Luna’s presence puts something of a damper on the annual Geminid meteor shower, which should be at its peak in the early morning hours of the 14th.  Over the past several years this has been the most dependable annual meteor display, with single observers in dark locations able to spot some 50 meteors per hour.  This year the waxing gibbous moon will limit dark-sky visibility to the hour or two before dawn on the 13th, but for those of you willing to brave the chill it should be a fine display.  This is one of the few annual showers whose radiant rises well before midnight, so if you're willing to peer through the moonlight you can expect to see a half-dozen meteors per hour after around 10:00 pm.  The shower is active for several days on either side of the peak, so if you missed them on the night of the 13th/14th you should still see a few the next night.  The Geminids seem to be a relatively new shower, having first been identified in the 1860's.  Their hourly rate steadily increased from about a dozen per hour to around 80 by the close of the 20th Century.  For the past dozen years they have stabilized at the current rate of 50-60 per hour.  They are associated with the unusual asteroid (3200) Phaethon, the only meteor shower known that's not associated with a periodic comet.
In these last frantic weeks before the holidays many of us will be out running errands, visiting friends, and gathering with our families.  The late evening hours are a perfect time for a short stroll before bed to work out the last of the day's kinks and to stop and have a few moments of peace under the stars.  By 10:00 pm the winter constellations will be commanding your attention in the southeastern sky, led by the striking figure of Orion, The Hunter.  Orion's stars blaze with a distinct bluish color with the exception of one, the star that marks the Hunter's shoulder, Betelgeuse.  This star has a distinctive ruddy hue that sets it off from its companions.  Betelgeuse is red because it is a highly evolved star that's reaching the twilight of its years.  Changes in its internal structure have caused it to swell to gargantuan proportions; if it were to occupy the Sun's place in our solar system the Earth would be orbiting inside its outer layers!  This vast surface area thus glows with a cooler red light than the surfaces of the younger blue supergiant stars that populate the rest of the Hunter's figure.

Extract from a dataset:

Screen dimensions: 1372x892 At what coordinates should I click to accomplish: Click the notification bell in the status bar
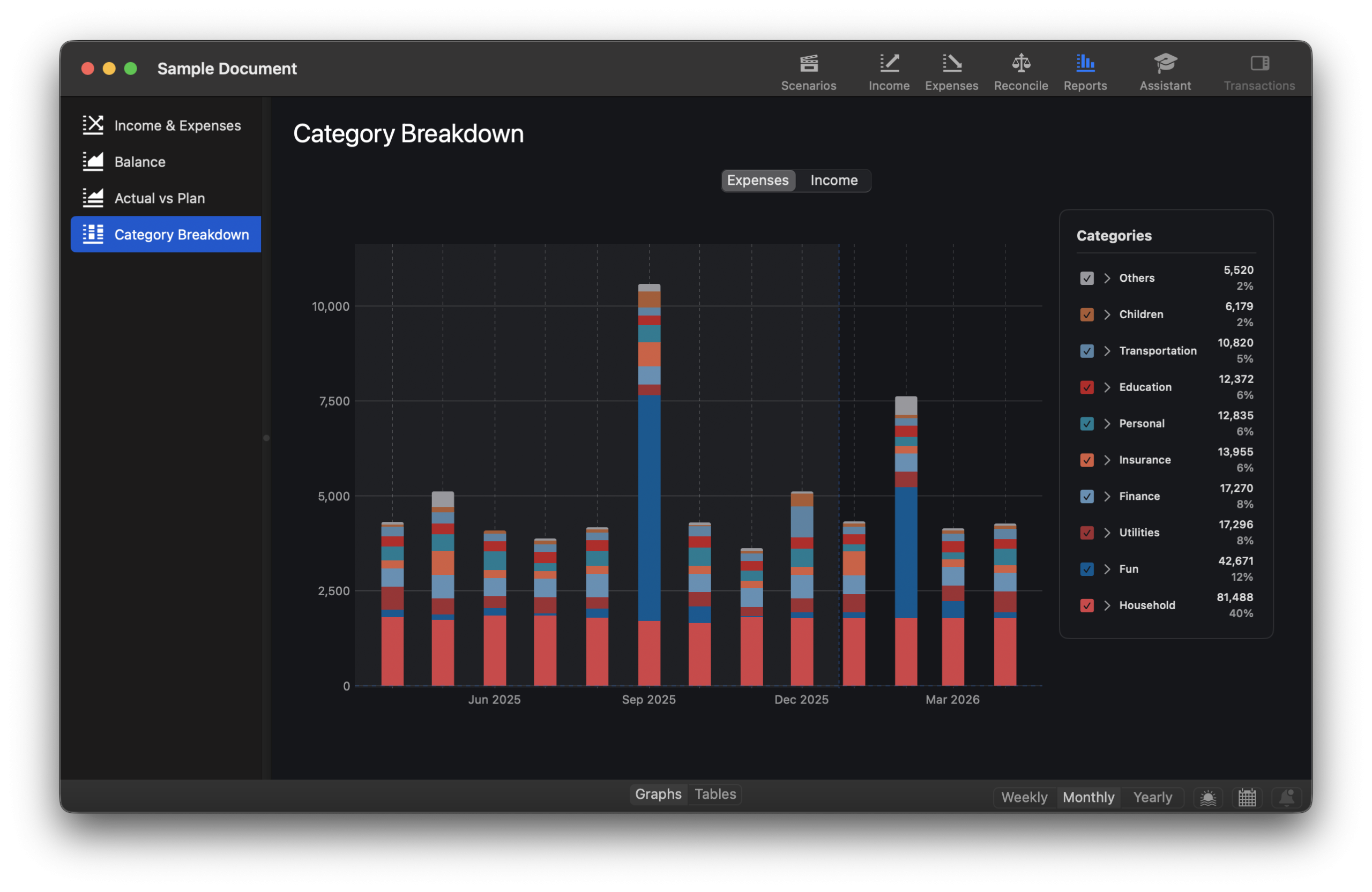pyautogui.click(x=1287, y=798)
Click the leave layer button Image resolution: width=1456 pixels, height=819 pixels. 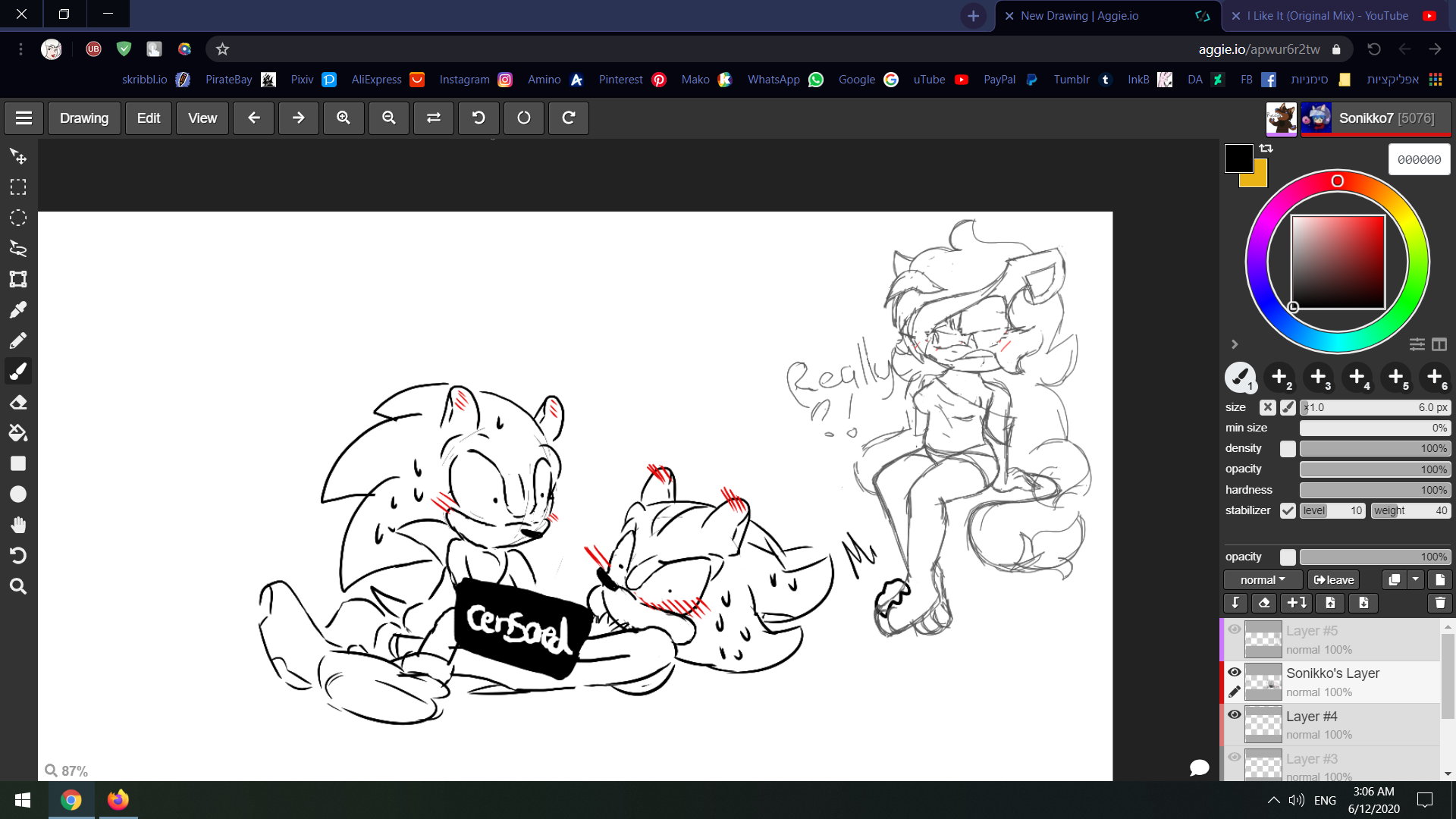(x=1334, y=580)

Surrounding Betelgeuse are a dozen more bright luminaries from several different constellations.  In fact, nine of the 25 brightest stars in the sky may be found gracing our longest nights.

The brightest object in this part of the sky is not a star at all, but it is still a giant compared to Earth.  Jupiter now rises shortly after sunset and is now well-placed for viewing by 10:00 pm.  Old Jove is currently located among the stars of Gemini and beams a cheerful light golden glow from his lofty perch.  After the Moon, Jupiter is far and away the most satisfying object to view in the telescope, providing a good target for instruments of almost any size.  Owners of modest instruments of four inches or more aperture can watch the shadow of Jupiter's innermost moon Io cross the planet's face on the night of the 13th.  On the following night you can watch the next moon, Europa, project its shadow on the planet's billowing clouds.

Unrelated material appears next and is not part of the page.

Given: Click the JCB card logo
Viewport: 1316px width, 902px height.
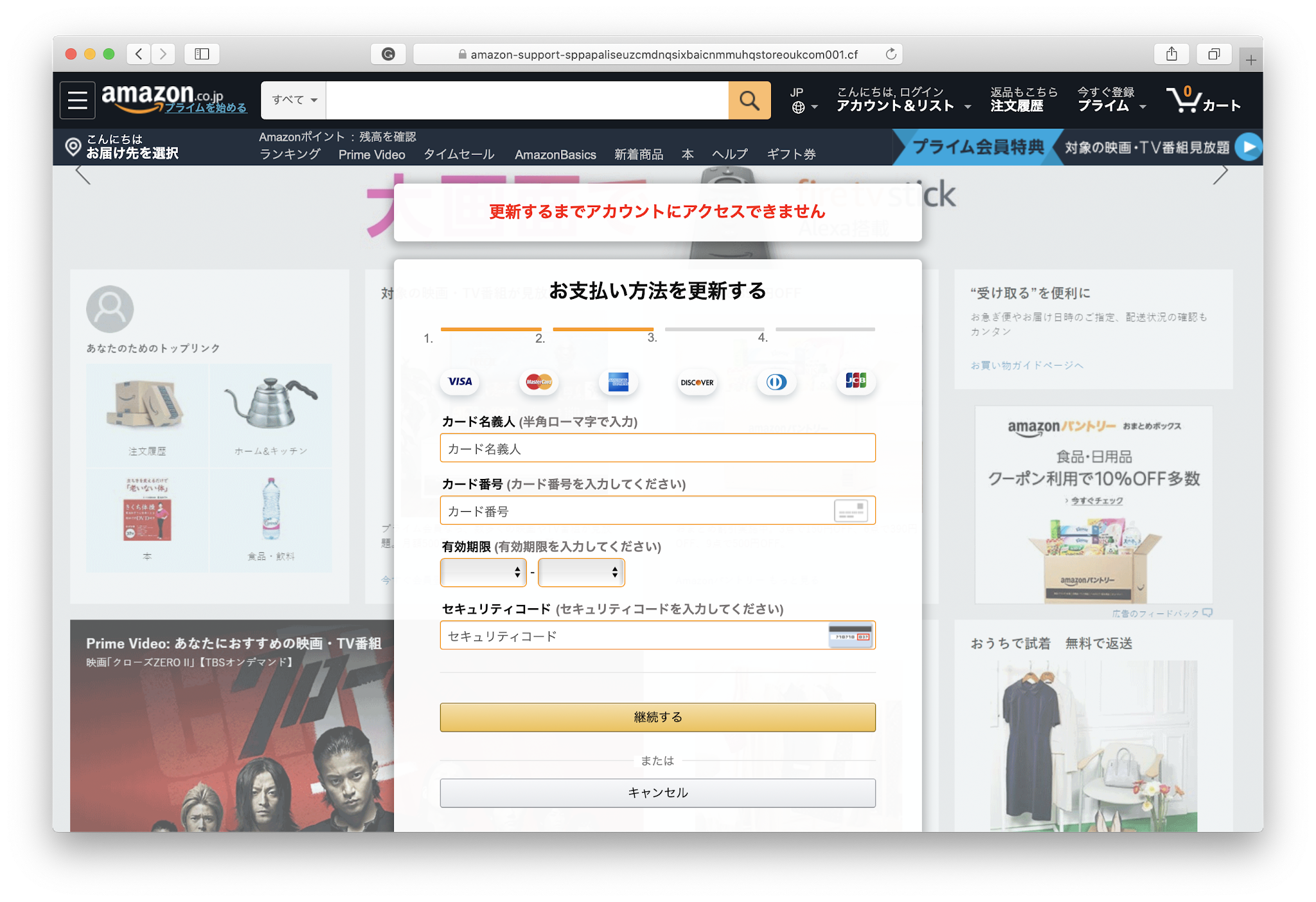Looking at the screenshot, I should click(855, 381).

In the early evening Venus is now at her best showing for the year.  She becomes visible in the southwest as soon as the Sun goes down, and by the end of evening twilight she is a beacon in that part of the sky.  You'd better act quickly to catch her show, though.  Over the next couple of weeks she will beat a hasty retreat toward the Sun, and by the year's end she will be wallowing in bright twilight.

The pre-dawn sky finds the rising stars of spring pushing the winter constellations over to the west.  High in the eastern sky look for ruddy Mars diligently plodding eastward toward the star Spica.  The red planet is gradually brightening as Earth catches up to him, and he's now second in brightness to the star Arcturus in this part of the sky.